- [What the exercise asks]: Recast the entries below as a JSON list of strings, with one string for each line and blank lines omitted.

- [The data]:
—————

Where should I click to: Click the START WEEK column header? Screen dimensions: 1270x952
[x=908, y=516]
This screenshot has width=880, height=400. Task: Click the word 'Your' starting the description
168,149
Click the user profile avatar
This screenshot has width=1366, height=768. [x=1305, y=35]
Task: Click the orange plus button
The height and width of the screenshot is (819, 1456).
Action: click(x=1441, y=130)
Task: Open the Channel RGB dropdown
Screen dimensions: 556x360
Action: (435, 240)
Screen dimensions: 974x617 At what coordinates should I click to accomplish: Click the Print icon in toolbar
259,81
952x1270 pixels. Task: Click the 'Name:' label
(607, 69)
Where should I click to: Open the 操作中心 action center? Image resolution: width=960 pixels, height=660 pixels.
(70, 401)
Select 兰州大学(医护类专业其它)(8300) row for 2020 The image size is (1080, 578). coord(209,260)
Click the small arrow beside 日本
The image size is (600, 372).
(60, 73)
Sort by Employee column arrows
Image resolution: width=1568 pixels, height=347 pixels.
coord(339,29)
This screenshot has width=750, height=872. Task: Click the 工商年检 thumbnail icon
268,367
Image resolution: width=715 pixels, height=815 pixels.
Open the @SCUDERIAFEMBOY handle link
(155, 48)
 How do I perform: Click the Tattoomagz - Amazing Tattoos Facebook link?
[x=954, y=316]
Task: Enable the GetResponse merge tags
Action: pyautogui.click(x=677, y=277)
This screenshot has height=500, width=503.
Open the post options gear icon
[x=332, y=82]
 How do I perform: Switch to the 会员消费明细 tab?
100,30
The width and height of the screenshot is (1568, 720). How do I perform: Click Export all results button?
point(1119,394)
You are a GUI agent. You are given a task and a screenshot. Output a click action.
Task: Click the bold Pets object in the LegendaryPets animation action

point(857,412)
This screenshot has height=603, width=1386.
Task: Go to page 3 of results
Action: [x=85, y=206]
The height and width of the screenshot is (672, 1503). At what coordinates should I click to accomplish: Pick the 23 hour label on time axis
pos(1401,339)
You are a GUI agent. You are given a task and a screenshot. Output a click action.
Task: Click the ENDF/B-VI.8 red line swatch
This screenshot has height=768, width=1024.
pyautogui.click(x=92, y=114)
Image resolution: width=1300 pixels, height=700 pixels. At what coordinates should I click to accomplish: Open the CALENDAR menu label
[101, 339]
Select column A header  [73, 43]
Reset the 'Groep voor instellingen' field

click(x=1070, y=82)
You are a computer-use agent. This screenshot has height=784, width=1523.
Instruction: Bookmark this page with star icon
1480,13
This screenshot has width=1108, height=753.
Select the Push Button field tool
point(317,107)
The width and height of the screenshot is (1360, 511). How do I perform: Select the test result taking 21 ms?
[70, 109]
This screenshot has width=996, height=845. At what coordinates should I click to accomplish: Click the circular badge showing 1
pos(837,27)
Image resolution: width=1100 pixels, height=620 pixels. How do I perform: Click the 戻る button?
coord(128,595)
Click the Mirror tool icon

—————

- [Correct answer]:
[
  "Where should I click to: Click the START WEEK column header? Screen dimensions: 1270x952",
  "[x=908, y=516]",
  "This screenshot has width=880, height=400. Task: Click the word 'Your' starting the description",
  "168,149",
  "Click the user profile avatar",
  "This screenshot has width=1366, height=768. [x=1305, y=35]",
  "Task: Click the orange plus button",
  "The height and width of the screenshot is (819, 1456).",
  "Action: click(x=1441, y=130)",
  "Task: Open the Channel RGB dropdown",
  "Screen dimensions: 556x360",
  "Action: (435, 240)",
  "Screen dimensions: 974x617 At what coordinates should I click to accomplish: Click the Print icon in toolbar",
  "259,81",
  "952x1270 pixels. Task: Click the 'Name:' label",
  "(607, 69)",
  "Where should I click to: Open the 操作中心 action center? Image resolution: width=960 pixels, height=660 pixels.",
  "(70, 401)",
  "Select 兰州大学(医护类专业其它)(8300) row for 2020 The image size is (1080, 578). coord(209,260)",
  "Click the small arrow beside 日本",
  "The image size is (600, 372).",
  "(60, 73)",
  "Sort by Employee column arrows",
  "Image resolution: width=1568 pixels, height=347 pixels.",
  "coord(339,29)",
  "This screenshot has width=750, height=872. Task: Click the 工商年检 thumbnail icon",
  "268,367",
  "Image resolution: width=715 pixels, height=815 pixels.",
  "Open the @SCUDERIAFEMBOY handle link",
  "(155, 48)",
  " How do I perform: Click the Tattoomagz - Amazing Tattoos Facebook link?",
  "[x=954, y=316]",
  "Task: Enable the GetResponse merge tags",
  "Action: pyautogui.click(x=677, y=277)",
  "This screenshot has height=500, width=503.",
  "Open the post options gear icon",
  "[x=332, y=82]",
  " How do I perform: Switch to the 会员消费明细 tab?",
  "100,30",
  "The width and height of the screenshot is (1568, 720). How do I perform: Click Export all results button?",
  "point(1119,394)",
  "You are a GUI agent. You are given a task and a screenshot. Output a click action.",
  "Task: Click the bold Pets object in the LegendaryPets animation action",
  "point(857,412)",
  "This screenshot has height=603, width=1386.",
  "Task: Go to page 3 of results",
  "Action: [x=85, y=206]",
  "The height and width of the screenshot is (672, 1503). At what coordinates should I click to accomplish: Pick the 23 hour label on time axis",
  "pos(1401,339)",
  "You are a GUI agent. You are given a task and a screenshot. Output a click action.",
  "Task: Click the ENDF/B-VI.8 red line swatch",
  "This screenshot has height=768, width=1024.",
  "pyautogui.click(x=92, y=114)",
  "Image resolution: width=1300 pixels, height=700 pixels. At what coordinates should I click to accomplish: Open the CALENDAR menu label",
  "[101, 339]",
  "Select column A header  [73, 43]",
  "Reset the 'Groep voor instellingen' field",
  "click(x=1070, y=82)",
  "You are a computer-use agent. This screenshot has height=784, width=1523.",
  "Instruction: Bookmark this page with star icon",
  "1480,13",
  "This screenshot has width=1108, height=753.",
  "Select the Push Button field tool",
  "point(317,107)",
  "The width and height of the screenshot is (1360, 511). How do I perform: Select the test result taking 21 ms?",
  "[70, 109]",
  "This screenshot has width=996, height=845. At what coordinates should I click to accomplish: Click the circular badge showing 1",
  "pos(837,27)",
  "Image resolution: width=1100 pixels, height=620 pixels. How do I perform: Click the 戻る button?",
  "coord(128,595)",
  "Click the Mirror tool icon"
]